*Problem details*. Every line of the entries below that includes "Girls" belongs in the answer, copied as written.

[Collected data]
###
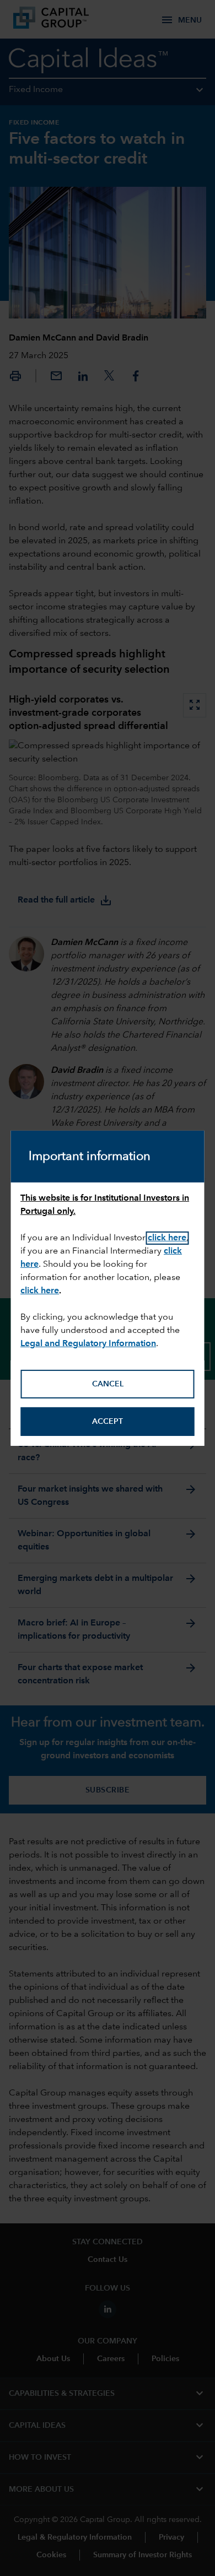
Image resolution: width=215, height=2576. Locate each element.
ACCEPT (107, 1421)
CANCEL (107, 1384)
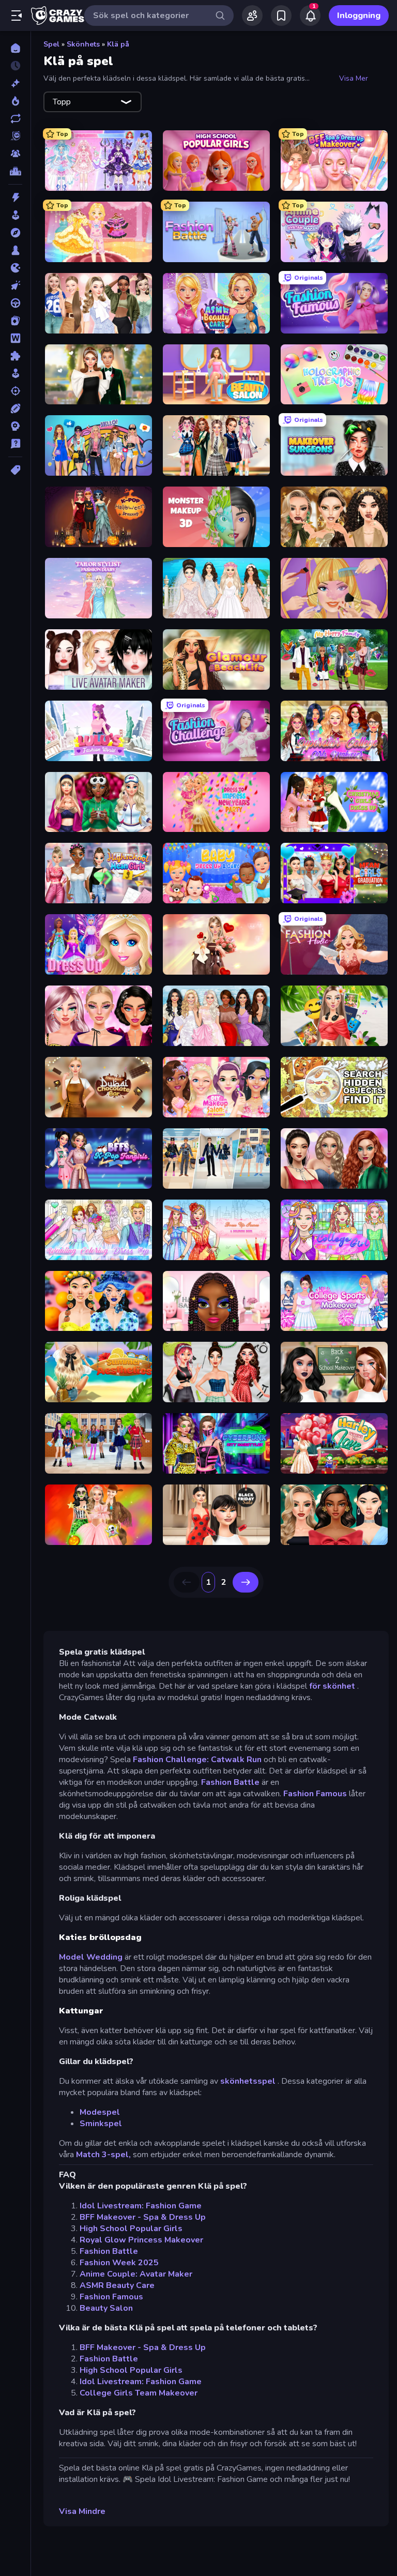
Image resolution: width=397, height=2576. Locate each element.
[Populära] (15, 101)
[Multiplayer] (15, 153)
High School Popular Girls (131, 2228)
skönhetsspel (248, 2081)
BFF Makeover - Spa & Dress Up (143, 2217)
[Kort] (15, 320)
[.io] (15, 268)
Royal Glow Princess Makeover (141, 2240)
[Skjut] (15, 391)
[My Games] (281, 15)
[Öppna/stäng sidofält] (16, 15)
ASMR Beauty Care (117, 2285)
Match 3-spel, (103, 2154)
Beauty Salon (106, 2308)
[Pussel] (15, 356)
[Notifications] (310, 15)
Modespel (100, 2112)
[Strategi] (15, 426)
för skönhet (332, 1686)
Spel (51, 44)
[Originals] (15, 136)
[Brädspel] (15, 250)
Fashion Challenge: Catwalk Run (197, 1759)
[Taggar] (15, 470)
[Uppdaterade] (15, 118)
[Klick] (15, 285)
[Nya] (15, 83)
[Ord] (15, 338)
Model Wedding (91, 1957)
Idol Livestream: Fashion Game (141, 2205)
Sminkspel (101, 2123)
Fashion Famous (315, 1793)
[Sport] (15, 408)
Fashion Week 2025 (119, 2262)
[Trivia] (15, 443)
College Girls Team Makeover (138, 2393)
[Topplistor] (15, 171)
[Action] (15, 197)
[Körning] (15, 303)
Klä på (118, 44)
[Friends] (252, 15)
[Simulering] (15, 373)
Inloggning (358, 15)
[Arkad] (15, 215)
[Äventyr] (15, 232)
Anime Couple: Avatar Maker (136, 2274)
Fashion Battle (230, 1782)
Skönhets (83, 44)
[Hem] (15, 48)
###
*Reply to the exercise*.
High School Popular Girls (131, 2228)
College Girls Team Makeover (138, 2393)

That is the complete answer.